### ASSIGNMENT 1
List every item the Nablus passage below says soldiers destroyed in the occupied house.
### ASSIGNMENT 2
According to the Nablus passage below, how many people lived in the Alar Samfeh family home?
### ASSIGNMENT 3
Write what comes next in the Nablus passage below, picking up after its last sentence.

### SOURCE TEXT
=======

Nablus residents (numbering around 150,000 - making it the largest
city
in the West Bank outside of Jerusalem) have been allowed to leave
their
homes for an average of four hours per week. The lifting of the
curfew
is erratic and unpredictable. It was lifted for the first day of
school
just last week (Aug 31) but then reimposed again, and hasn't been
lifted since. Children are unable to get to school. It's a problem
for
them and their parents. A similar tactic of intellectually
impoverishing whole generations was adopted by the South African
apartheid regime. The state strategy, in demonising those living
under
an internal colonialism as backward, inherently retarded, and
unmanageble, attempts to actualise this through the routine
prevention
and denial of education.
The IDF has also occupied the homes of those unlucky enough to live
on
the outskirts of camps, positioned at good vantage points for snipers
and providing key locations for military operation launches. One such
family is the Alar Samfeh family, living on the edge of Askar. The
house was forcibly occupied by soldiers in June to be used as a
make-shift base for terrestrial operations in the area. The 19 people
living in the home were prevented from leaving and as a result lost
their livlihoods - builders, land surveyors- for the past three
months.
During the occupation, if the father of the family wanted to move
from
one part of the house to another he was forced to be blinfolded.
Soldiers destroyed chairs, tables and a music system, and towels and
linen were regularly used to clean oily guns. Greasepaint handprints
were also left all over the walls.

=======

### DATA PROVIDED
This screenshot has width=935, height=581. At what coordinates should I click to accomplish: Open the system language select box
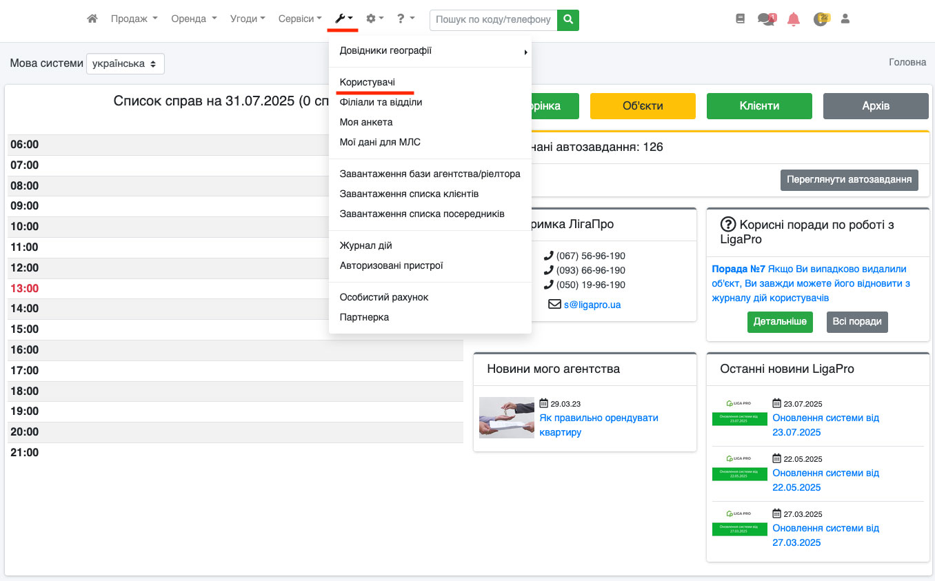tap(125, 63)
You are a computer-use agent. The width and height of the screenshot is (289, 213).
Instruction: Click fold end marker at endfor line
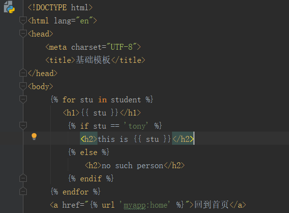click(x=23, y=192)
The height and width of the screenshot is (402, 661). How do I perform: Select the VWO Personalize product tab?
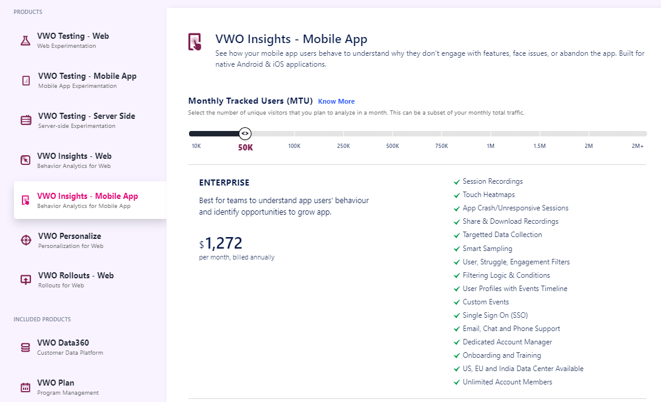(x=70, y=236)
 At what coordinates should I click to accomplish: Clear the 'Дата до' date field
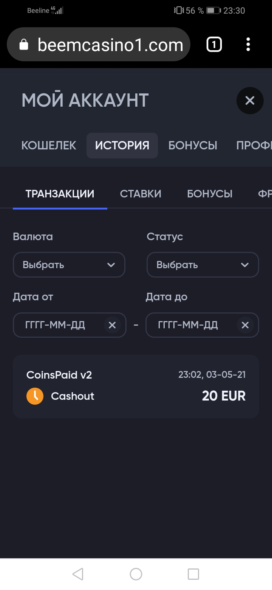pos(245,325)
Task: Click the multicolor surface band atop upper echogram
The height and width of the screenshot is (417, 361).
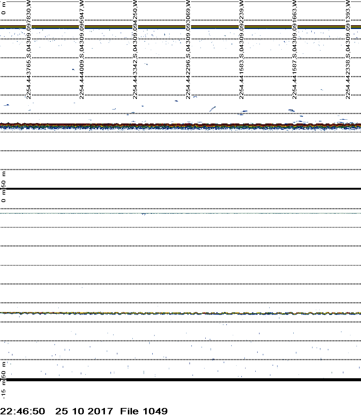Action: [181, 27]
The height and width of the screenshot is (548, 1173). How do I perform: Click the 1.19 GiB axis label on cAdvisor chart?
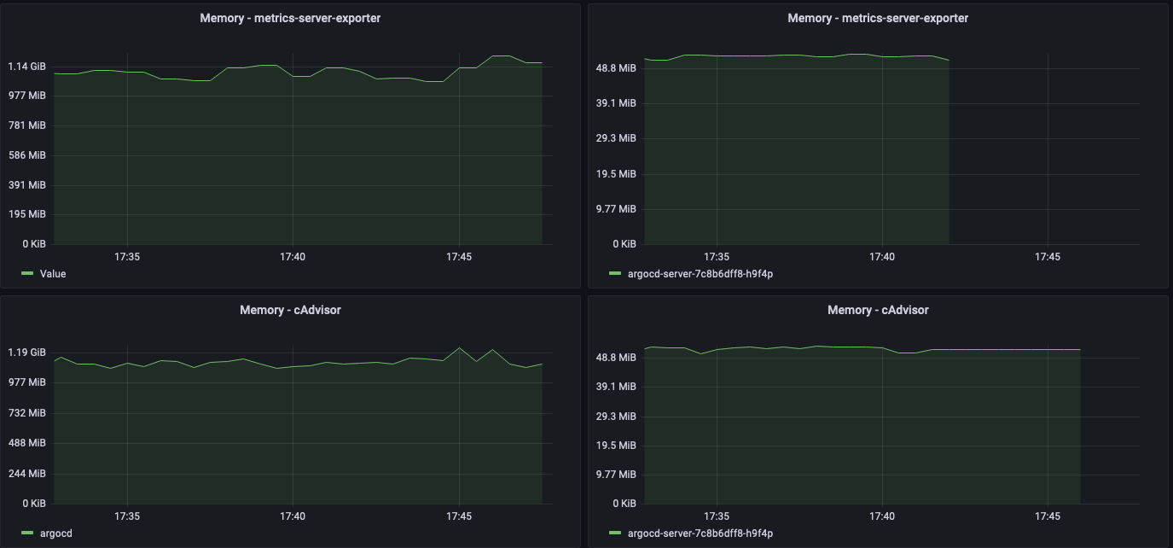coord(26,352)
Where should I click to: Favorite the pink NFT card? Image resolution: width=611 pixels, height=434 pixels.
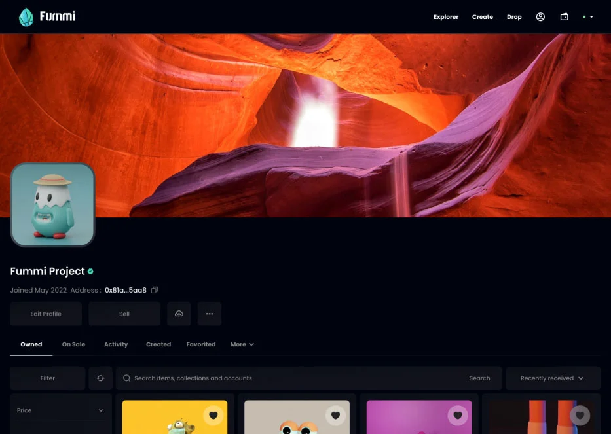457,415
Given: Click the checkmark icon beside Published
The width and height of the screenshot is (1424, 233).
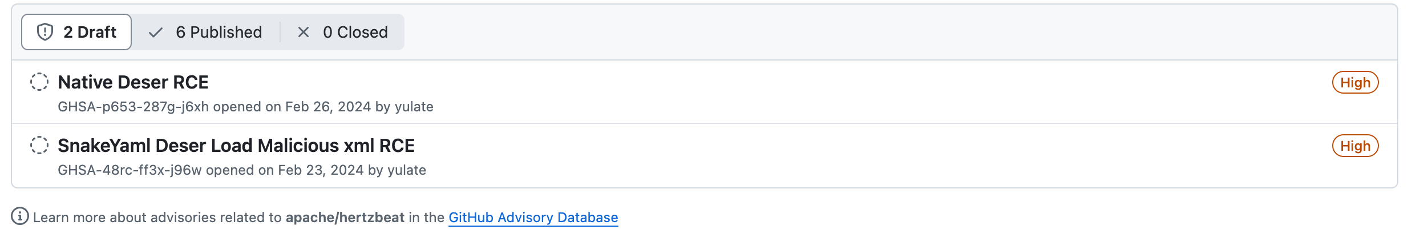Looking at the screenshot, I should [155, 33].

=======

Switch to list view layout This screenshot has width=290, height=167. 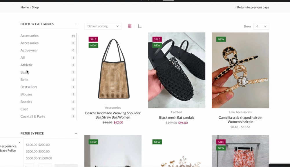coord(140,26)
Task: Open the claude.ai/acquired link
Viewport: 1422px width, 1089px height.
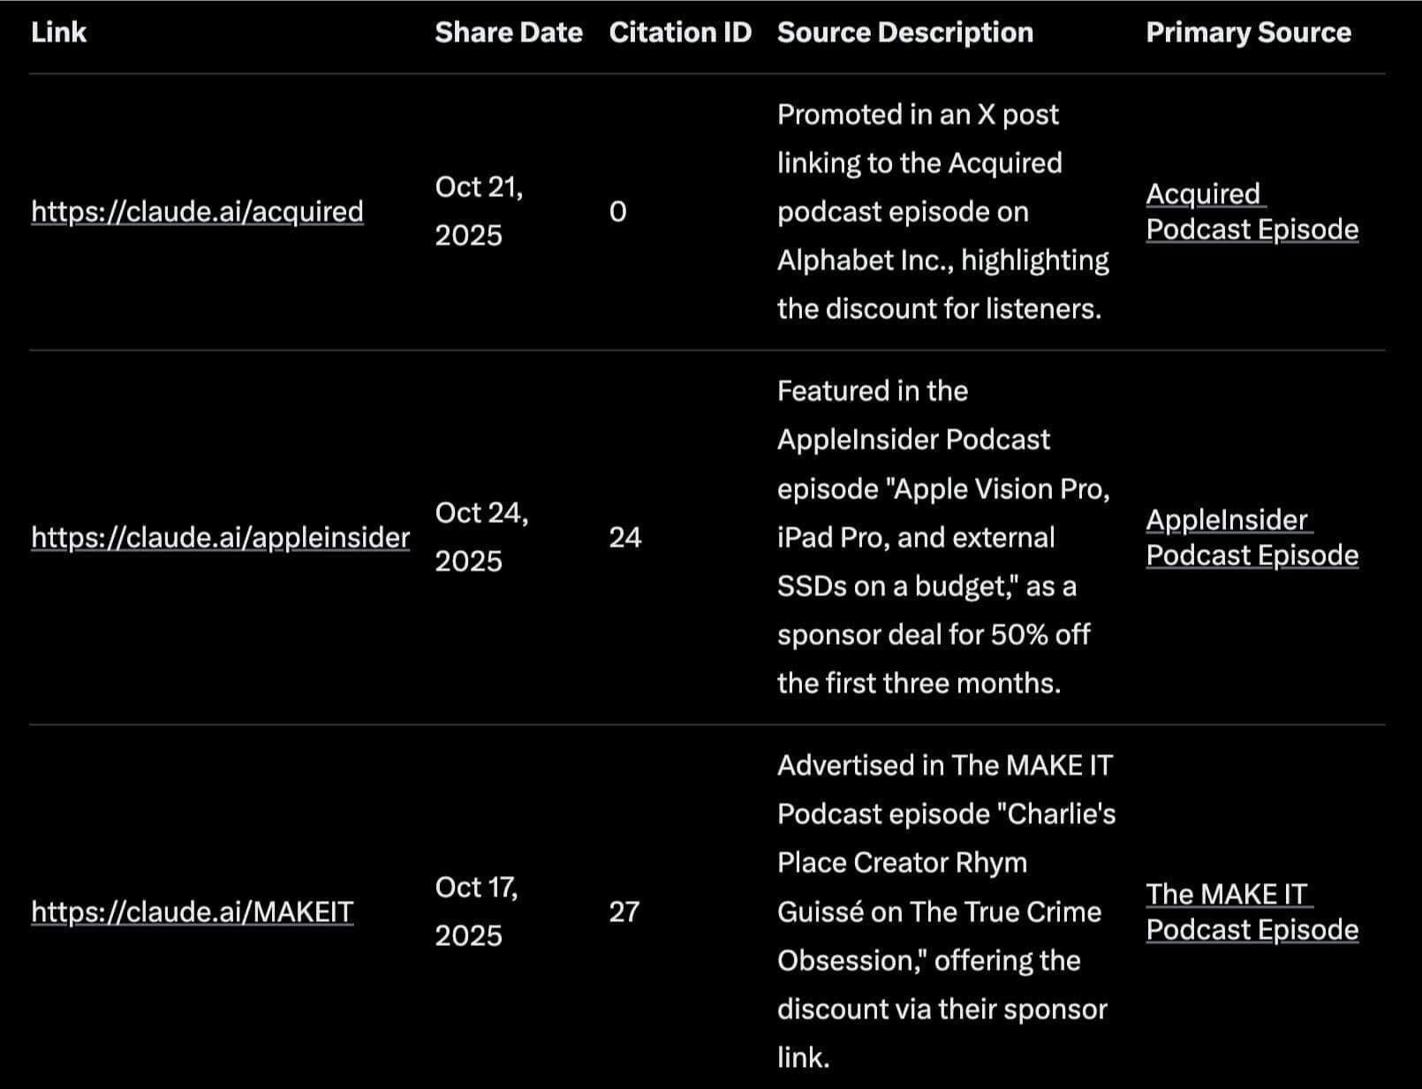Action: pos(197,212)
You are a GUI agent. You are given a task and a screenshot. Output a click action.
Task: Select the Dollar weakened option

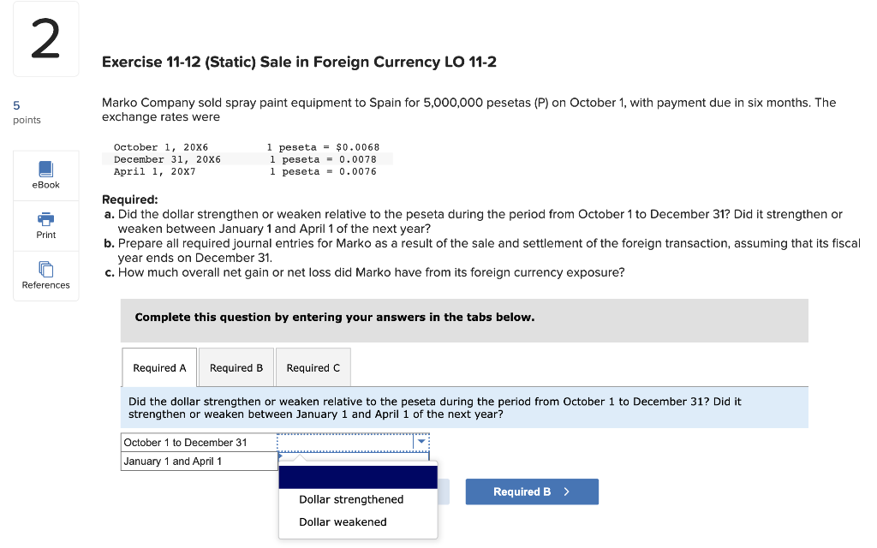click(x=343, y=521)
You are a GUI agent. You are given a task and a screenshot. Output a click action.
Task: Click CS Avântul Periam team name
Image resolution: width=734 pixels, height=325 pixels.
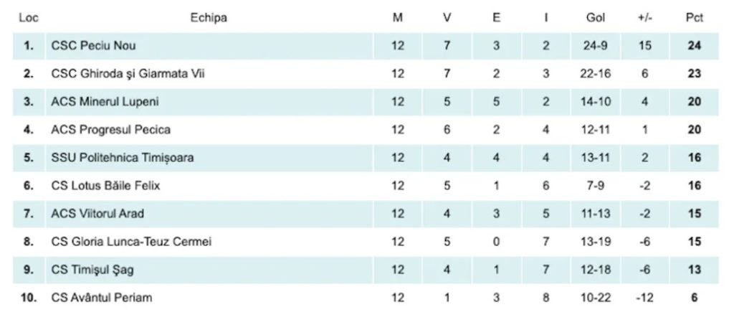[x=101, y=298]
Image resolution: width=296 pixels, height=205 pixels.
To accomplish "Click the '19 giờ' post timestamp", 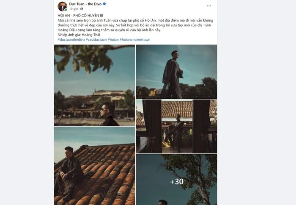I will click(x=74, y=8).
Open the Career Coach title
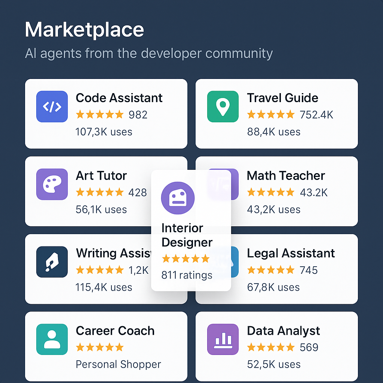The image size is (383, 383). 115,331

=======

### TASK OUTPUT 1
Chairs, tables and a music system.

### TASK OUTPUT 2
19 people.

### TASK OUTPUT 3
Tank Dust Lunch - September 2
All us Internationals staying with the families of various martyrs in
Ballata, Askar, New Askar and Old Nablus join local Palestinian
activists in organising a demonstration with women and children to go
and deliver food to the Alar Samfeh family. The idea is to march
from
the Askar Mosque, out to the house (only a 20 minute walk) and have a
picnic outside the house/military base, and try if possible to
deliver
food to the family. We bring 100 falafel, houmous and salad pittas
for
the kids. The women from the Askar community women's centre come too
-
they control the megaphone, and the kids who are yip yipping around,
all excited and carrying the placards we made last night (Zolnierze
WON, Dzieci do Szkoly - Soldiers OUT, Children Back to School -
Polish,
The Occupation Drives Violence (tank in motion drawing)Japanese peace
symbols and the word peace in arabic and many others. There are about
200 of us. We manage to get as far as the first intersection before
the
house when the sound of a tank (akin to a light aircraft revving up
before take-off)begins to grind against our ears. All of us
internationals - about 10 - English, Japanese, American and German,
are
at the front holding hands, trying to keep a bit of order to the demo
and act as a barier between the soldiers and the kids. We brace
ourselves for the tank. It comes roaring up to us, stops, spins its
barrel, wildly, round and round and points it squarely at us. We
stand
firm. It then begins to rotate its entire body in circles churning up
dust and scream-spewing out billious clouds of carbon monoxide. It
disappears in its own thick grey exhaust. People cover their mouths
with their t-shirts, turn away, cover their eyes, cough and splutter,
but all stand firm. It eventually stops, gradually reappearing as the
noxious fumes clear. It stands there angrily, chains heaving to a
halt.
Then the military plod turn up in a jeep. Negotiaters - an
international and a Palestinian step straight up. We ant to go to the
occupied house. No dice. So we end up staying where we are and eating
the falafals while kids take turns on the megaphone - singing freedom
songs, shouting out demands, luzzing the odd stone (but Nothing like
they usually do). We chant along to. 'Mur-der-ers!' 'Mur-der-ers!'
'Let
the child-ren go to sch-ool!' 'TURN YOUR TANKS! ON YOUR SELVES!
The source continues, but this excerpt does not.